__Written exercise A__
Answer these questions using the race-weekend blog post.
(i) How long is the oval of the coliseum in Ames?
(ii) Which highway did the bus travel up?
(iii) What pace did Phil and the writer drop to during the warm-up?

** BEGIN Text passage **

Monday, January 30, 2012

In a haze...

The past weekend went by in a blur. A choreographed maze of intricately woven events and participants that only the monstrous 300 meter oval of a coliseum in Ames can provide. I couldn't shake the feeling that I was merely being carted around, shuffling my feet in the appropriate direction elucidated by my coach.

To be fair, my nonchalance and indifference to the race this past Saturday had little to do with the path I was on, and everything to do with my sickness predicament. Apparently being in close quarters with a score of filthy, sweaty, sneezing, coughing runners doesn't exactly bode well for healthiness. Instead of an excited jaunt up Highway 63, I was confined to a bus seat, reduced to coughing and chills as I begged to see the Days Inn at the end of our road. That was bus ride number one from hell.

A night of more coughing than sleeping left me in a zombie-like state for the morning shakeout, and it took me a full thirty minutes to eat a bagel, allowing for regular interludes of hacking and wheezing fits. From the sound of it, I was going to make a lot more noise off the track than on it. But, as I learned from 5th grade musicals, the show must go on! Luckily, I had a fellow cougher in my race with which to commiserate. Seems like two of the three super-seniors tackling the 3k might not even make it to the starting line.

The warm-up was atrocious. The cold air sliced my already raspy throat, as i struggled to alternatively breathe through my sole functioning nostril and my mouth to reduce the stinging burn. It was almost comical to think that Phil and I were Division I athletes, as we slowly fell from the pack, dropping to a dismal 8 minute mile pace. The scraping rubber of my shuffling shoes announced my defeat, even before the race had started.

Rounding the curves, spikes on and sweats off, my throat was feeling no better. Despite having drank an entire 20 pack of bottled water by myself, I could do nothing to quench my throat and whet my lips. I remember thinking, "Damn, this is gonna be bad." Turns out I was wrong.

Rewind about three hours, and you'll find me seeking out a fellow distance runner, a freshman racing his first big indoor race. It was fun to look at his posture and demeanor, and reminisce about those days four years ago when I was in his shoes. Our worlds now look totally different. Like Mark Twain says, there's two ways of looking at a river.

** END Text passage **
** BEGIN Supplied data **

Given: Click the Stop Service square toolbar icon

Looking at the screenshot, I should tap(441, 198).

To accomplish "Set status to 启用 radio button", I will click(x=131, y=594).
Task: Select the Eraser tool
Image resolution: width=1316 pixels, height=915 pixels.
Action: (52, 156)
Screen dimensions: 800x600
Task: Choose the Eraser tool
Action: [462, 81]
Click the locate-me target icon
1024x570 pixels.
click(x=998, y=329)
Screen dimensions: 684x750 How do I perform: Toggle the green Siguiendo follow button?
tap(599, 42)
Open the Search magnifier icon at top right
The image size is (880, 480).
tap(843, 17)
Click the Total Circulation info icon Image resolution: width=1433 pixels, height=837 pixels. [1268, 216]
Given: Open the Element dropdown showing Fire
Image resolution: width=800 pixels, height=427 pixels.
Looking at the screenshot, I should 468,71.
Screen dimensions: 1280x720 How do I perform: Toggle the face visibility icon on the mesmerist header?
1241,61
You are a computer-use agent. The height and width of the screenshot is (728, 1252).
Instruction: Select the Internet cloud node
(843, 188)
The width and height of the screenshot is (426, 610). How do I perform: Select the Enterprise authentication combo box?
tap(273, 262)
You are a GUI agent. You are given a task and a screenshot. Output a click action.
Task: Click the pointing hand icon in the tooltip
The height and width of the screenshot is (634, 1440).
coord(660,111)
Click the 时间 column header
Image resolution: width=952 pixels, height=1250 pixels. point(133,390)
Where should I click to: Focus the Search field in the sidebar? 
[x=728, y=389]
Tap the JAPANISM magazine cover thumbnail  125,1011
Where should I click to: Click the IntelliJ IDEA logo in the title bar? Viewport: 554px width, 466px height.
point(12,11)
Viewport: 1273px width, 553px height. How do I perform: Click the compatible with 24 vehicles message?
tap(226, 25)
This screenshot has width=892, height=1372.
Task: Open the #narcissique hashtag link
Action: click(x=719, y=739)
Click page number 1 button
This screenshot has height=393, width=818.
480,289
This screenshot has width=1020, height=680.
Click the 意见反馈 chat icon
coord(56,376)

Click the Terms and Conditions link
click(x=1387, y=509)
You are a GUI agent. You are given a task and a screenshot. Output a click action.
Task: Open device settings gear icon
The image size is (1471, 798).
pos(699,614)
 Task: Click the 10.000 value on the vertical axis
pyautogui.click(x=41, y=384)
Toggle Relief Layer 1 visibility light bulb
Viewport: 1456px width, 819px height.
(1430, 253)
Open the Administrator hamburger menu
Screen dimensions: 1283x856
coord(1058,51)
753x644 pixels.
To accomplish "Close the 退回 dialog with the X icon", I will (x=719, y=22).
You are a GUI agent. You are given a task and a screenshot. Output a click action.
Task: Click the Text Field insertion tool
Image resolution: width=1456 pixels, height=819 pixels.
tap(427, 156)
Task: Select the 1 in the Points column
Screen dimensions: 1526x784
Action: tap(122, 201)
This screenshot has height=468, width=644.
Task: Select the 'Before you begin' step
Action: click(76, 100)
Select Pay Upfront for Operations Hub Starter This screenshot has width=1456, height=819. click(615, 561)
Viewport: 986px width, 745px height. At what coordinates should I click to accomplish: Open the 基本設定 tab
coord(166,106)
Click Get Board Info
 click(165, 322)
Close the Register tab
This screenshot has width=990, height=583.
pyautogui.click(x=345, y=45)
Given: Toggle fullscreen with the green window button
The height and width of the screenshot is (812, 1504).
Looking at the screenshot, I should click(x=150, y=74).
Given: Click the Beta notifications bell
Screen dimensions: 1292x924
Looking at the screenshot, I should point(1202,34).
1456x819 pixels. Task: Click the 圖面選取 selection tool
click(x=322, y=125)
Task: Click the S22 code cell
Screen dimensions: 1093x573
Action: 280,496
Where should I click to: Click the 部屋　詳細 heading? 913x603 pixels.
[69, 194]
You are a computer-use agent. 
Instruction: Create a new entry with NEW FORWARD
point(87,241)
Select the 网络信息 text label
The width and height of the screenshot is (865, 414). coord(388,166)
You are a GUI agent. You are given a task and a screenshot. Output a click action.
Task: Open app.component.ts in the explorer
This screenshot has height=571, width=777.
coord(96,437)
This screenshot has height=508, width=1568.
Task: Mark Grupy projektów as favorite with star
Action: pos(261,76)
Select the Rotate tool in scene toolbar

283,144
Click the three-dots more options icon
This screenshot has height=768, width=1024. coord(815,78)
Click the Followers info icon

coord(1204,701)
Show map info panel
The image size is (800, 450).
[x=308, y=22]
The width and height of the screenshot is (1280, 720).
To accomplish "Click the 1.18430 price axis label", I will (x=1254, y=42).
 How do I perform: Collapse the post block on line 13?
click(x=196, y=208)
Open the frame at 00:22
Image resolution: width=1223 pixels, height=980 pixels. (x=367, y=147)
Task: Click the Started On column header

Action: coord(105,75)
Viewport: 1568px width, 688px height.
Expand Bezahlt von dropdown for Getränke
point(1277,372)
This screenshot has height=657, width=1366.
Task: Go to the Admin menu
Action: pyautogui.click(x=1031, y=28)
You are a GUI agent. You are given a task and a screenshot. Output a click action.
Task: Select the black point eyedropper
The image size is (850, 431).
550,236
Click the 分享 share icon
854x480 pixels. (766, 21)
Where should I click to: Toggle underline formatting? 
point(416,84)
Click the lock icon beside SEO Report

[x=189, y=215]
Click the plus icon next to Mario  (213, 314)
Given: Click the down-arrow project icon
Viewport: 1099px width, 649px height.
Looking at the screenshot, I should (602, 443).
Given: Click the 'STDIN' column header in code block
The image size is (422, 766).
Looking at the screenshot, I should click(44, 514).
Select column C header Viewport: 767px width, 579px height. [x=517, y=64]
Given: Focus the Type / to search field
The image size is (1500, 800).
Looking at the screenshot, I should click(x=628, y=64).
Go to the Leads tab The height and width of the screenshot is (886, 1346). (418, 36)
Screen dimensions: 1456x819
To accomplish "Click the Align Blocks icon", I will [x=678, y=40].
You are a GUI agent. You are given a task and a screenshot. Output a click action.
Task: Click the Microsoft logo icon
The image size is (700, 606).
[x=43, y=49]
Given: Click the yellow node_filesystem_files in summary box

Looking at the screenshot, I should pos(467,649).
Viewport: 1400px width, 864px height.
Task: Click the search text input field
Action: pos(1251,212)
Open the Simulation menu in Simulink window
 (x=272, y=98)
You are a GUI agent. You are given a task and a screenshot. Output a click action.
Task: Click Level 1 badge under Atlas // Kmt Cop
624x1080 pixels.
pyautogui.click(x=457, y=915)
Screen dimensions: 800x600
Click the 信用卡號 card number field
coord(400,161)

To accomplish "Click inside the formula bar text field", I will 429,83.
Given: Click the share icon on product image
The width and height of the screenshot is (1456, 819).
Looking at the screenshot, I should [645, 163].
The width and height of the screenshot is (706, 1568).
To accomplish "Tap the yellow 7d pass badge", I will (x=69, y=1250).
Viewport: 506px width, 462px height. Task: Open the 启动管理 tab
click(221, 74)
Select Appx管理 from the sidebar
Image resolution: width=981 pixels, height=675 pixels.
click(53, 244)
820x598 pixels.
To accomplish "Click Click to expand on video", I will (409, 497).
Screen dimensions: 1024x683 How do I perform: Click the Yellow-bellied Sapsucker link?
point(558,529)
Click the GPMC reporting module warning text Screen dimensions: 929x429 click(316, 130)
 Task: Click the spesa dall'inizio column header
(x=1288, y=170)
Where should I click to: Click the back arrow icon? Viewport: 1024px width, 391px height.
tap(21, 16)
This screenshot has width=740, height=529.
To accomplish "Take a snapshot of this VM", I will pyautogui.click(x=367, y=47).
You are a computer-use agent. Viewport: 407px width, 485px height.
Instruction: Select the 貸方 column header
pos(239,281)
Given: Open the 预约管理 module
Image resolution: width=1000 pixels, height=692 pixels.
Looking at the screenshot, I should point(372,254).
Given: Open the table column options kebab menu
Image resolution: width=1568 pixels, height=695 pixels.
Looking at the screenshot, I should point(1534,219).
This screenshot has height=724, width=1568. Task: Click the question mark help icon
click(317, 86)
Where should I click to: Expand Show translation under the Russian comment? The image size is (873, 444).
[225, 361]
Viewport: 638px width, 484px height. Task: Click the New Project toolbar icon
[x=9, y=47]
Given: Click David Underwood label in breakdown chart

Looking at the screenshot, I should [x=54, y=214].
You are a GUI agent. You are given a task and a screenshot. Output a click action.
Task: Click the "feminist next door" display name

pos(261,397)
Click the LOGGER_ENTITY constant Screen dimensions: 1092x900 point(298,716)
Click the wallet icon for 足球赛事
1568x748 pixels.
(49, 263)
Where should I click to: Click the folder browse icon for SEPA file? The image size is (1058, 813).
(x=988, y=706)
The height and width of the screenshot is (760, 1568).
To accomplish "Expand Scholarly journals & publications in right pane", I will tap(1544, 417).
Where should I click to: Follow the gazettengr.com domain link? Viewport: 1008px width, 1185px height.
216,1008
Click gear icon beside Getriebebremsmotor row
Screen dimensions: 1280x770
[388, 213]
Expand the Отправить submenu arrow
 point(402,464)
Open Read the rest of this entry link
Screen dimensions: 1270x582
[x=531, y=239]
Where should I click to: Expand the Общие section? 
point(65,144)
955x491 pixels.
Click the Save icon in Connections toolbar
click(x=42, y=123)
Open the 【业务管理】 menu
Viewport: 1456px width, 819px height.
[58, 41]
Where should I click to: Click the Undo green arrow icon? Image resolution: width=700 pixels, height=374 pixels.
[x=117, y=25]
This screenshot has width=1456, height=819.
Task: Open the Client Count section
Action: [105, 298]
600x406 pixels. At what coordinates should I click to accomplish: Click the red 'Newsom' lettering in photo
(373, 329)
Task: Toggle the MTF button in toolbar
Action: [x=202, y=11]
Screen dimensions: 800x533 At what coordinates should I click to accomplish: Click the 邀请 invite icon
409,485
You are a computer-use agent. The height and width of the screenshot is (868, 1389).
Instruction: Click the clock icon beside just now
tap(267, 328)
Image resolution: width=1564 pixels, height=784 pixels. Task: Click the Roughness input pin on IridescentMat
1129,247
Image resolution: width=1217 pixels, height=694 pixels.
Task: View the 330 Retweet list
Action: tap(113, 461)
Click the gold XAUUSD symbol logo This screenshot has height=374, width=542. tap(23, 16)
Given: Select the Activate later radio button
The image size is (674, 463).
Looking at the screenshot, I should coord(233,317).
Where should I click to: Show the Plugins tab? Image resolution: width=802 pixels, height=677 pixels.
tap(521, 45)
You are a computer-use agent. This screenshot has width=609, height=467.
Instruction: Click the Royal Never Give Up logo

** END Supplied data **

__Written exercise B__
Format the records from the line with "Click the Total" to the line with "pyautogui.click(x=41, y=384)" as a JSON list of strings, one string per line, with blank lines left out.

__Worked answer A__
(i) 300 meters
(ii) Highway 63
(iii) An 8 minute mile pace

__Worked answer B__
[
  "Click the Total Circulation info icon Image resolution: width=1433 pixels, height=837 pixels. [1268, 216]",
  "Given: Open the Element dropdown showing Fire",
  "Image resolution: width=800 pixels, height=427 pixels.",
  "Looking at the screenshot, I should 468,71.",
  "Screen dimensions: 1280x720 How do I perform: Toggle the face visibility icon on the mesmerist header?",
  "1241,61",
  "You are a computer-use agent. The height and width of the screenshot is (728, 1252).",
  "Instruction: Select the Internet cloud node",
  "(843, 188)",
  "The width and height of the screenshot is (426, 610). How do I perform: Select the Enterprise authentication combo box?",
  "tap(273, 262)",
  "You are a GUI agent. You are given a task and a screenshot. Output a click action.",
  "Task: Click the pointing hand icon in the tooltip",
  "The height and width of the screenshot is (634, 1440).",
  "coord(660,111)",
  "Click the 时间 column header",
  "Image resolution: width=952 pixels, height=1250 pixels. point(133,390)",
  "Where should I click to: Focus the Search field in the sidebar? ",
  "[x=728, y=389]",
  "Tap the JAPANISM magazine cover thumbnail  125,1011",
  "Where should I click to: Click the IntelliJ IDEA logo in the title bar? Viewport: 554px width, 466px height.",
  "point(12,11)",
  "Viewport: 1273px width, 553px height. How do I perform: Click the compatible with 24 vehicles message?",
  "tap(226, 25)",
  "This screenshot has width=892, height=1372.",
  "Task: Open the #narcissique hashtag link",
  "Action: click(x=719, y=739)",
  "Click page number 1 button",
  "This screenshot has height=393, width=818.",
  "480,289",
  "This screenshot has width=1020, height=680.",
  "Click the 意见反馈 chat icon",
  "coord(56,376)",
  "Click the Terms and Conditions link",
  "click(x=1387, y=509)",
  "You are a GUI agent. You are given a task and a screenshot. Output a click action.",
  "Task: Open device settings gear icon",
  "The image size is (1471, 798).",
  "pos(699,614)",
  " Task: Click the 10.000 value on the vertical axis",
  "pyautogui.click(x=41, y=384)"
]